The chronological plot has two lines. The scenes between Lisa and Dominic alternate with movement interludes in which Lisa interacts with a female character in a black dress. In these scenes, which are visually removed from the rest of the action by illumination in red light, the two women struggle with each other, the other character smearing Lisa with black paint. It is a kind of Lisa’s shadow, the darkness of her mind, or an evil alter-ego that Lisa tries to defeat. The shadow is then ever-present on stage during the other scenes, although it is not the focus of attention and only moves subtly around the walls. It remains in the background – like an inner solitude that is hard to shake off, only to be cornered for a while by the distraction of ordered company. The movement scenes with the alter-ego formally add an otherwise purely dramatic form with psychologically conceived characters and realistic acting.

Ordered company is not enough, however, and Lisa longs for real human contact and tries to get to know the visitor himself – who he is when he has no prescribed script. In the scenes in which she tries to force him to say anything honest, Dominic for the first time becomes a character with a hint of a complicated inner world, which he hides fiercely for fear of violating the employer’s rules. So, what is he in danger of? How dystopian a society are we in? That remains a mystery, one that the open ending doesn’t quite answer, but it does offer multiple possibilities of interpretation, all of which are rather chilling.

On the other hand, the aforementioned movement interludes lag behind the story line of the relationship with Dominik and seem to only illustrate Lisa’s psychological state. It seems too descriptive when Lisa triumphs over the darkness just at the moment when it seems that she has managed to get through to Dominic’s real personality and persuade him to move in with her. But when that happy ending turns out not to work, the character in the black dress returns and embraces Lisa in the final image.
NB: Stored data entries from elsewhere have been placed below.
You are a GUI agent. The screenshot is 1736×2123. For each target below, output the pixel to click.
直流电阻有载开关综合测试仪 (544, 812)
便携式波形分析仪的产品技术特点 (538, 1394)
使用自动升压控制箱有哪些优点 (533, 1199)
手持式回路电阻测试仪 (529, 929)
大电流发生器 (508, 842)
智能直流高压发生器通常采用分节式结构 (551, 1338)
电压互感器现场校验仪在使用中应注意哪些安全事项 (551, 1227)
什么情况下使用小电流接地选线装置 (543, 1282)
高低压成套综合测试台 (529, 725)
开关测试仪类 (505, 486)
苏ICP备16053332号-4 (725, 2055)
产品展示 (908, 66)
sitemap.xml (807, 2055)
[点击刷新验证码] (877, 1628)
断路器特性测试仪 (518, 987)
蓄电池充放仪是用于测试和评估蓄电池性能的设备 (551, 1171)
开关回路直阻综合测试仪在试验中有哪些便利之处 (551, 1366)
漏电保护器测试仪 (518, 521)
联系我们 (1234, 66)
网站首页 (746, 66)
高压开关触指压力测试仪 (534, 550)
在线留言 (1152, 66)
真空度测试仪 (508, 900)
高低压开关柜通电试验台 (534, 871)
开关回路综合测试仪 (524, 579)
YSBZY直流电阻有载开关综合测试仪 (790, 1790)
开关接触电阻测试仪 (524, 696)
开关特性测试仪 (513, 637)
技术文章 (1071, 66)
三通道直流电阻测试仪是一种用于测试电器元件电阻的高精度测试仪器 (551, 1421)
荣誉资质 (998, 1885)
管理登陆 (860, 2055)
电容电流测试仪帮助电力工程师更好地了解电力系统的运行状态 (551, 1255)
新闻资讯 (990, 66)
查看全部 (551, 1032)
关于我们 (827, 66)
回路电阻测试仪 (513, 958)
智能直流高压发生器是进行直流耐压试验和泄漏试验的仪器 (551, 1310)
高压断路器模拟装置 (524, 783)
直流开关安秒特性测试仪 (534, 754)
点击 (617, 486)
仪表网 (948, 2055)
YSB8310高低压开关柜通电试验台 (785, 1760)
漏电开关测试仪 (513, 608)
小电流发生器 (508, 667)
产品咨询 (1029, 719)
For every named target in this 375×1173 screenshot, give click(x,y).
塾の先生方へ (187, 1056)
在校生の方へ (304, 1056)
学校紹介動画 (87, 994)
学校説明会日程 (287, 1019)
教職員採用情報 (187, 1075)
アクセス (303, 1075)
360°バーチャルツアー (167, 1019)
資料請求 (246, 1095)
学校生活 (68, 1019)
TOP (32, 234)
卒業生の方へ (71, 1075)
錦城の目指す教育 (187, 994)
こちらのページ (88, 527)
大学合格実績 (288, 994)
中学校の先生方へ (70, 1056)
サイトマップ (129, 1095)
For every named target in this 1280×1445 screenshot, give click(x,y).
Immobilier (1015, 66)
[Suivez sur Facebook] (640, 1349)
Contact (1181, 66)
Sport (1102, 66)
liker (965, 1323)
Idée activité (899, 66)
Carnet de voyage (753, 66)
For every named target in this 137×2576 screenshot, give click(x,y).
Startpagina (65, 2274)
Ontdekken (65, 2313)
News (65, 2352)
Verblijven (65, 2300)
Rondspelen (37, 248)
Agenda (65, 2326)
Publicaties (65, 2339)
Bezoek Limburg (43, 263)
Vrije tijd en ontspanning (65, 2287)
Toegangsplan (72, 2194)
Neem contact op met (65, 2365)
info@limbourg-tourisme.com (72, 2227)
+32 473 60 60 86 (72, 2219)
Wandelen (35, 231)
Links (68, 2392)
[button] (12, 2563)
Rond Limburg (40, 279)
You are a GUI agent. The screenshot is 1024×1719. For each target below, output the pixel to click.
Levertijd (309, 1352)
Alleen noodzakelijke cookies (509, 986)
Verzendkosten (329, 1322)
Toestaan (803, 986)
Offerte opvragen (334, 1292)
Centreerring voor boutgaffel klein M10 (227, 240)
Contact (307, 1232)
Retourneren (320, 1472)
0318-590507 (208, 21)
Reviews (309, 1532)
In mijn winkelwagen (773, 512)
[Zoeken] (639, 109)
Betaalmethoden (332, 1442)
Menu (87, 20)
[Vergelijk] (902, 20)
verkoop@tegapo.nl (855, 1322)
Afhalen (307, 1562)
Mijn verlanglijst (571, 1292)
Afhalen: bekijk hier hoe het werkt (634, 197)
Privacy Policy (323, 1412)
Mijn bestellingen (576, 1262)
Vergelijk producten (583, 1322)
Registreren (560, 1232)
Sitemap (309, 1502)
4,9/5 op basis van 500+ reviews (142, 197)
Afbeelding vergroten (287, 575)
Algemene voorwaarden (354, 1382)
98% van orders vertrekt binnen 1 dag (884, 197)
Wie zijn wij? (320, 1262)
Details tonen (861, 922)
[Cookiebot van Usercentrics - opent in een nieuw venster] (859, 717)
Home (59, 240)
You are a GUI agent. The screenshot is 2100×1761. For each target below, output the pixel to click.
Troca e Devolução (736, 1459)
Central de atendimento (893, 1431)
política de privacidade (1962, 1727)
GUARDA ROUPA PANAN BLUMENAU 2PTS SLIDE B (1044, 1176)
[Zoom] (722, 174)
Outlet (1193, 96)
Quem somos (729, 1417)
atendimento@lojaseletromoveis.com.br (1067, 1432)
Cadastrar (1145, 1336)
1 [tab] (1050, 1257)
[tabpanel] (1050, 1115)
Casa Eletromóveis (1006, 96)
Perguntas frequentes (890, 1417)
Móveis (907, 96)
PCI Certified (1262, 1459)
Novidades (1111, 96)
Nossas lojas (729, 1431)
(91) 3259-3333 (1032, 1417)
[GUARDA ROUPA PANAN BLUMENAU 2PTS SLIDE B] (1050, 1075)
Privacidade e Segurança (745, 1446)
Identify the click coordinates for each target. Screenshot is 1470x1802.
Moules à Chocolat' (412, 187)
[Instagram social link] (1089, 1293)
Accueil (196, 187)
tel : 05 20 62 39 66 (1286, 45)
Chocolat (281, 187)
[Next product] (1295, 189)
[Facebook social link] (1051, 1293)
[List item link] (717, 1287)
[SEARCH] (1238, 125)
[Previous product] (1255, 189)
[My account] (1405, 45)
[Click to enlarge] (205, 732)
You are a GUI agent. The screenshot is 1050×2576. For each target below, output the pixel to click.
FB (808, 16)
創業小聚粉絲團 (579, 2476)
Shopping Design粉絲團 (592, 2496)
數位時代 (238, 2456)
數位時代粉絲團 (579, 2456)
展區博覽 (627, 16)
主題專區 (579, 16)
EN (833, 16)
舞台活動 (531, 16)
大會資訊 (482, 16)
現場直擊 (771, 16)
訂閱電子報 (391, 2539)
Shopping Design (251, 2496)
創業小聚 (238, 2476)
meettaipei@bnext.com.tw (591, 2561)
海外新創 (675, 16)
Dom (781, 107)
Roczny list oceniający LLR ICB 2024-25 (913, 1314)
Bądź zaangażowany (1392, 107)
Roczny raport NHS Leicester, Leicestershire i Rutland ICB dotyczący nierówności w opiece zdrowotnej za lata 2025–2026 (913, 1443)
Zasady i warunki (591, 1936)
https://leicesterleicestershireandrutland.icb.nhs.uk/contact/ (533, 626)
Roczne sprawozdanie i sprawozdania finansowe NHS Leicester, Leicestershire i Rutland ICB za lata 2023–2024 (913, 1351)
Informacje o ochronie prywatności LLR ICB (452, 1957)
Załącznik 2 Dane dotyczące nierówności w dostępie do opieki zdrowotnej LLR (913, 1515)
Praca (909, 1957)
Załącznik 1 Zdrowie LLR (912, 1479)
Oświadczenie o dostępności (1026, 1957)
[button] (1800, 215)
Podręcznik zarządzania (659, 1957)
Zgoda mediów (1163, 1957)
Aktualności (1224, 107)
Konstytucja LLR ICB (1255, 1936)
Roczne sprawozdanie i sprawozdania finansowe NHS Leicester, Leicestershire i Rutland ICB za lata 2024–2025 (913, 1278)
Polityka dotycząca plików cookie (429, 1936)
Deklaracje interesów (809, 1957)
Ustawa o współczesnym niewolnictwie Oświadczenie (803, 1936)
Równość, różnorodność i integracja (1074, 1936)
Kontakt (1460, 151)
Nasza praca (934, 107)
The most interesting thing about the whole production is the plot itself, which may resemble fictions exploring the impact of various technological possibilities on individuals, which are developed by series such as Black Mirror. Unfortunately, the production stops at the story level, and there is no more overlap or more general statement about human loneliness, or perhaps the impact of anonymizing technologies and the market that wants to monetize even any form of human contact.

Theatre Faculty of the Academy of Performing Arts in Prague Natali Spasova and Viktor Buzharov: The Visitor. Directed by Natali Spasova, dramaturgy by Natali Spasova & Viktor Buzharov, music by Emilija Ducks, choreography by Mariale Carranza. Written from the performance on 10 June at DAMU as part of the Zlomvaz festival.